Or it might be that the attempts at building such a prototype don't pan out, and some other breakthrough is indeed needed. It'll probably be a couple of years until we know for sure, but at this point I don't think there's enough data to say one way or the other.
> And already, solar plus storage is cheaper than new nuclear.
It depends how much storage you mean. If you're only worried about sub-24h load-shifting (like, enough to handle a day/night cycle on a sunny day), this is certainly true. If you care about having enough to cover for extended bad weather, or worse yet, for seasonal load-shifting (banking power in the summer to cover the winter), the economics of solar plus storage remain abysmal: the additional batteries you need cost just as much as the ones you needed for daily coverage, but get cycled way less and so are much harder to pay for. If the plan is to use solar and storage for _all generation_, though, that's the number that matters.
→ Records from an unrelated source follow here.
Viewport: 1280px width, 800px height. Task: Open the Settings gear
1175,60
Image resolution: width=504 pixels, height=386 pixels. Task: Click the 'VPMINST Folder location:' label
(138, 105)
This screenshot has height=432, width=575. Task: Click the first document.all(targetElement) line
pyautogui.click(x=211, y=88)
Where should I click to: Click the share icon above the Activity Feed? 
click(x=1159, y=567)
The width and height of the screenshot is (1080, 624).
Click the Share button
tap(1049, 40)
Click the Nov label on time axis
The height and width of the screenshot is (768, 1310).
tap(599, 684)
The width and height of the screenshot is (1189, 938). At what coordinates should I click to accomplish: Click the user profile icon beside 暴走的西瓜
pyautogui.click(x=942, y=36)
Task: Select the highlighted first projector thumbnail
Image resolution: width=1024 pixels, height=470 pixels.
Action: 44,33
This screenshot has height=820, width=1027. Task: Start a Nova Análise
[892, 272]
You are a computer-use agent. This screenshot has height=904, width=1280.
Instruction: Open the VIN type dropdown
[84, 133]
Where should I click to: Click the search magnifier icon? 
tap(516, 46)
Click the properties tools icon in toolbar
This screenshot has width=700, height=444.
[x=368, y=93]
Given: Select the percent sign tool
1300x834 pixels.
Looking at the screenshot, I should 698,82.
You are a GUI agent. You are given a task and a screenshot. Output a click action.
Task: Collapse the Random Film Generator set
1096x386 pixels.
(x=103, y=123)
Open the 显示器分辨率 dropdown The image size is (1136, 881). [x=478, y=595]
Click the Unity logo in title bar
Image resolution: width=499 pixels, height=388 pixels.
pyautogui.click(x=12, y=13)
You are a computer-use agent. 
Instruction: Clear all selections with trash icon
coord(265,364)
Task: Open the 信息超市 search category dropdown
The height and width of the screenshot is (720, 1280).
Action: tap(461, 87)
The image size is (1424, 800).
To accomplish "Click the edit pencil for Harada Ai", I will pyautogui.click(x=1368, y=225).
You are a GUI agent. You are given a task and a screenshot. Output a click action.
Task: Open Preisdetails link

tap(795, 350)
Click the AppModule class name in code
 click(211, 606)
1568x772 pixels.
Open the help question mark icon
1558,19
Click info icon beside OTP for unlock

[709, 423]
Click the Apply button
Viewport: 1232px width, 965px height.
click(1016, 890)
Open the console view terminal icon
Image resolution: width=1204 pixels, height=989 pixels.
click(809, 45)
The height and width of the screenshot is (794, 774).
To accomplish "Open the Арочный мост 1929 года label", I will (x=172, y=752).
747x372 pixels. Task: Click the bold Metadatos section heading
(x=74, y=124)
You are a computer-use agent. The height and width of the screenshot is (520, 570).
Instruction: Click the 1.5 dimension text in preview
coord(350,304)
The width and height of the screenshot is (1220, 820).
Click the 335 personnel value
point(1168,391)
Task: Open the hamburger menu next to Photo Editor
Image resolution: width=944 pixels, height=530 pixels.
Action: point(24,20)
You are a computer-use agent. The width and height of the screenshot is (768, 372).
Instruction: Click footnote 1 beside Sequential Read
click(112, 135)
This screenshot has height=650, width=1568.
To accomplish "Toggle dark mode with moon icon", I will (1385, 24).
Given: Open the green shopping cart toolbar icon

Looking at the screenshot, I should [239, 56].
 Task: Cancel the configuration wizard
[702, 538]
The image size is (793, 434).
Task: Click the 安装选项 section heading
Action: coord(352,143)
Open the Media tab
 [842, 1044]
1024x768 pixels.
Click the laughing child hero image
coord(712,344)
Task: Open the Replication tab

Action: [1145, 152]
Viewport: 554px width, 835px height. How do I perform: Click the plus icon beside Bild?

Comparing LCoE of solar plus daily storage with the LCoE of fixed-firm or on-demand generation is apples-and-oranges.
I think solar plus storage absolutely has the potential to get there, but that too will likely require fundamental breakthroughs (probably in the form of much cheaper storage: perhaps something like Form Energy's iron-air batteries).
bruce511|4 months ago
If we started building a fusion commercial scale plant today (ie started by planning, permits, environmental assessments, public consultation, inevitable lawsuits, never mind actual construction and provisioning) it'd come online in what? 10 years? 15 years? 20 years?
Want to deploy more batteries? It can be online in months. And needs no more construction than a warehouse.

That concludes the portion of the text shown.